Конверт с изображением редкого, растущего в труднодоступных высотах цветка эдельвейса; знакомой нам уже девичьей рукой написанный адрес: Дагестан, Махачкала, главпочта, до востребования. Нури-Саиду.

А письма в конверте нет.

ПОСЛЕСЛОВИЕ

Не спрашивайте меня, почтенные мои, как и где я нашел эти письма. Нашел я их так, как горцы находят клад, разрушая стены старой отцовской сакли, чтоб заложить фундамент для нового дома. Не спрашивайте меня о дальнейшей судьбе героев этой повести; только очень прошу вас: если где-нибудь на привокзальной скамеечке подсядет к вам человек, попросит сигарету и захочет поговорить с вами, не отвергайте его, выслушайте, и если из сбивчивого рассказа поймете, что это Нури-Саид, то скажите, что его сын и дочурка живы и здоровы и что ждут своего папу.
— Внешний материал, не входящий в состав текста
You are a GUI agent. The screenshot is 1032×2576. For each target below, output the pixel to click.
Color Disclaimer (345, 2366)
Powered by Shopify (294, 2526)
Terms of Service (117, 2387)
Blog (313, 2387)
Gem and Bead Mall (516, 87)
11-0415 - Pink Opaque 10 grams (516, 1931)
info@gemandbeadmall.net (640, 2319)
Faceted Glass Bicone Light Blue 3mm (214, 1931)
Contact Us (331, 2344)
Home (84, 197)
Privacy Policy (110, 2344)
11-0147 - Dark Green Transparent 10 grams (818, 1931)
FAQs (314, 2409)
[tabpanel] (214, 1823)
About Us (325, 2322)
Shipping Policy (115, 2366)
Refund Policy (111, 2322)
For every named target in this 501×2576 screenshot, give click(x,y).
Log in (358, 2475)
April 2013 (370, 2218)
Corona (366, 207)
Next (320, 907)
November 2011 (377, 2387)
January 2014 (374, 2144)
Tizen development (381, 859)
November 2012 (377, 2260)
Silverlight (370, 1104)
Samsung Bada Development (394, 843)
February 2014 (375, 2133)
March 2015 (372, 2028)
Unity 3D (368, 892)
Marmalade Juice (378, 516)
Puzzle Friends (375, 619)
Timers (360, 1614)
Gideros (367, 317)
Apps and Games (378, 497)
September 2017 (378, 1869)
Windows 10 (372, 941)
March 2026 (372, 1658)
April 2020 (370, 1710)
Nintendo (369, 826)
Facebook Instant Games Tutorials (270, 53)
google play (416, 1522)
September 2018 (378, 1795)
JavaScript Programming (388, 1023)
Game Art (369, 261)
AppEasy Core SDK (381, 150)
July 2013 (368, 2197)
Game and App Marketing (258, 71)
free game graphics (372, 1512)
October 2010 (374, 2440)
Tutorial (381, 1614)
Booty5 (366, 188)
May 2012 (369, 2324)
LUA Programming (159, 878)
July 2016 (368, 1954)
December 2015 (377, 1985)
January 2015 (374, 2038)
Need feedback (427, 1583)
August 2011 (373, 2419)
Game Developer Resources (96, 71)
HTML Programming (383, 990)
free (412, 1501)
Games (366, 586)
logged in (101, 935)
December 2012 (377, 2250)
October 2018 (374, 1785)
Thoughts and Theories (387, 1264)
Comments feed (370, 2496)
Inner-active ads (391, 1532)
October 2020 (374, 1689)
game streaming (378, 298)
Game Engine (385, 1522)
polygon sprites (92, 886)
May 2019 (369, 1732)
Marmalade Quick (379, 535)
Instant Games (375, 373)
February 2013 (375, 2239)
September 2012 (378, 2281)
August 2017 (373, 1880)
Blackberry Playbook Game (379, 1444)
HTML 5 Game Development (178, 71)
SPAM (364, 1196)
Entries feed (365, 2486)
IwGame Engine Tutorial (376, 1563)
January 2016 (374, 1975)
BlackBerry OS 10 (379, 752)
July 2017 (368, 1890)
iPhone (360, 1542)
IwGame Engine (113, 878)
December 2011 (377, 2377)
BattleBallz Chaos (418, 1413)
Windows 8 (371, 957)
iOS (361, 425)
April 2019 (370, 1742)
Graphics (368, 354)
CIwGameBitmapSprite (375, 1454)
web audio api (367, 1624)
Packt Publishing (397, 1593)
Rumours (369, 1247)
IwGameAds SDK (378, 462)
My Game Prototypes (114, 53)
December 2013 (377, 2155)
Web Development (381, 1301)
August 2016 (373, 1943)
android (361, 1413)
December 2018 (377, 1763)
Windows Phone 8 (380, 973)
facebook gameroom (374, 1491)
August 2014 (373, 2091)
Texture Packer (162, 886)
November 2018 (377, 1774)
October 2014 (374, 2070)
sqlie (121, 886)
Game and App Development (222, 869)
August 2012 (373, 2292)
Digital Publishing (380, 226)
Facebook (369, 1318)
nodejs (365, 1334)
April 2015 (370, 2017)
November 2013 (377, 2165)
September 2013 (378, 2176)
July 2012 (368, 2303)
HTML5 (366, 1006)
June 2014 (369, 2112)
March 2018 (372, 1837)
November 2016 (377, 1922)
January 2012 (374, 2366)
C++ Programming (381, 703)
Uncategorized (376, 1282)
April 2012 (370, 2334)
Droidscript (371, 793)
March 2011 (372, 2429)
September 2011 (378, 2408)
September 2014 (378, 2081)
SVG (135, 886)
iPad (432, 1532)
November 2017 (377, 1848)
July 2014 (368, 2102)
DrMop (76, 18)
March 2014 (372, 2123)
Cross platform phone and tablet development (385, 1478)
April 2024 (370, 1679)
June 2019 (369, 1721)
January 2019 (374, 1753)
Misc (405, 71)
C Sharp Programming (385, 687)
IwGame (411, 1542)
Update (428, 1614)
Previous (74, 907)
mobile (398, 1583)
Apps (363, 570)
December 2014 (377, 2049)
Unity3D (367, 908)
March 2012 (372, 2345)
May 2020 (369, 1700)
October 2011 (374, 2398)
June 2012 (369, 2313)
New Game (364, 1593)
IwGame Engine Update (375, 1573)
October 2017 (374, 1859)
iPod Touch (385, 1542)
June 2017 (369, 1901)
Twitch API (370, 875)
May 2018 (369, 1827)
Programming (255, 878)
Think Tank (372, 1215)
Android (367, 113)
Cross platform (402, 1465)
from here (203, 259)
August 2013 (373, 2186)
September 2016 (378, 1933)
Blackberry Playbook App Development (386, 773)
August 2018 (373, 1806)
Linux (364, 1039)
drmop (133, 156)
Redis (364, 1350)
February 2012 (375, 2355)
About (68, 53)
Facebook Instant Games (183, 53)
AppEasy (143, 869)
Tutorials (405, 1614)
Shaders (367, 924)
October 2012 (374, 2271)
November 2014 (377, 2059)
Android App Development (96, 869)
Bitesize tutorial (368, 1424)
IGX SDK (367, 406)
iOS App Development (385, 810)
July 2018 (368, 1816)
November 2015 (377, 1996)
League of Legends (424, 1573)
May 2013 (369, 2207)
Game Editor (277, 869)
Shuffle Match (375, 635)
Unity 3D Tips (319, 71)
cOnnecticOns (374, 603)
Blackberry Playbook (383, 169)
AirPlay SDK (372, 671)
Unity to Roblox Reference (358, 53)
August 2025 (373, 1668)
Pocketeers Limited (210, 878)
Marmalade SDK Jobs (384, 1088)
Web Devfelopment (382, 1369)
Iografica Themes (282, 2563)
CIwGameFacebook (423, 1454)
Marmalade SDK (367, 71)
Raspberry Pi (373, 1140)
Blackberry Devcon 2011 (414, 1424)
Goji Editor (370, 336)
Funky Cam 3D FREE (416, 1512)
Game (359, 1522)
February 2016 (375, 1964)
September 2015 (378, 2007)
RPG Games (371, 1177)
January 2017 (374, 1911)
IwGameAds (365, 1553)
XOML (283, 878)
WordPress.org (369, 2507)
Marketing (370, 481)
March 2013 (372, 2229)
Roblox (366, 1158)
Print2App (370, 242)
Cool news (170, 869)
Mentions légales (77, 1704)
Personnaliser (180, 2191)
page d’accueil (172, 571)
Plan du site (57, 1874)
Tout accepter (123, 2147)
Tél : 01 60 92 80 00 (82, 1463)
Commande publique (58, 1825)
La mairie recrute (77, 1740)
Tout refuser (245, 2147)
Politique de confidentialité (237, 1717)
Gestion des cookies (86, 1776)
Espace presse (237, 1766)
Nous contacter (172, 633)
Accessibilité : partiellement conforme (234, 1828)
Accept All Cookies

Вот и весь рассказ, почтенные мои, остается только поблагодарить вас за доброе сочувствие и внимание. Большого вам счастья!

РАССКАЗЫ

БЕРЕГИТЕ МЕДВЕДЯ

С детства хорошо я запомнил одну поучительную горскую сказку о злой мачехе, слабовольном отце, его несчастной дочери и благородной медведице. В ней, этой сказке, рассказывалось о том, как по настоянию злой мачехи отец уводит свою дочь в глубь леса, и когда она, бедняга, уставшая, заснула, завернувшись в бешмет отца, то он, чтоб не разбудить ее, отрезал полу бешмета и ушел в слезах восвояси, бросив родную любимую дочь. Несчастная девочка проснулась среди ночи и горько-горько заплакала. Лесные звери сжалились над ней, а сердобольная большая медведица, уронив в лапу слезу величиной с горошину, приютила ее. Вскоре из этой девочки выросла лесная красавица Цибац, что значит Новый месяц, и с тех пор светом ее бывает освещена лесная опушка даже в самую темную ночь. Запала мне в душу тогда эта история, и часто в детстве я мечтал встретить на опушке леса медведя или медвежонка, но так и не привелось…

Как-то раз в минуты откровенности усатый дядя мой (да прибавится ему доброго здоровья!) сказал: «Худший зверь — это зверь в человеке, а тот зверь, что в лесу, в джунглях, в саваннах, достоин нашего искреннего и глубокого сочувствия и заботы. Да-да, время такое настало, почтенные, берегите зверей».

Часто вспоминаю я эти слова. В самом деле, если глубоко призадуматься, ведь слово «зверь» потеряло свое изначальное значение, которое имело в те времена, когда существование человека в некотором смысле зависело от схватки с хищником. А вот в смысле выражения сущности некоторых двуногих натур слово «зверь» глубоко сохранило свое истинное содержание, если не сказать больше — даже углубилось в своем значении, обнажая оскал хищника.

На днях на гудекане, решившись разобраться в корне жизни, почтенные отцы наши пришли к такому выводу, что живые клетки на планете даны раз и навсегда в определенном количестве и сохраняются они в этом количестве только видоизменяясь, ибо каждая живая клетка — это станция, дающая энергию жизни. Раз так, то, следуя закону физики о сохранении энергии, мы можем утверждать, глубокомысленно твердили почтенные, что если растет количество одного вида живых существ, то обязательно уменьшается количество другого вида, если в одном каком-нибудь регионе растет количество обезьян, то в другом регионе может уменьшиться количество рыбы или птицы. Я не знаю, насколько такое умозаключение наших мудрецов научно подтверждается, но меня очень озадачило то, с какой категоричностью они это говорили. Они утверждали это так, будто каждое слово гвоздями прибивали к перекладине второго этажа. Да, горцы порой, собравшись на гудекане скоротать свой досуг, затронут такие вопросы мироздания, что могут подвергнуть сомнению самые незыблемые научные открытия.

И все это я не случайно рассказываю. Собственно, только теперь я перейду к самому рассказу.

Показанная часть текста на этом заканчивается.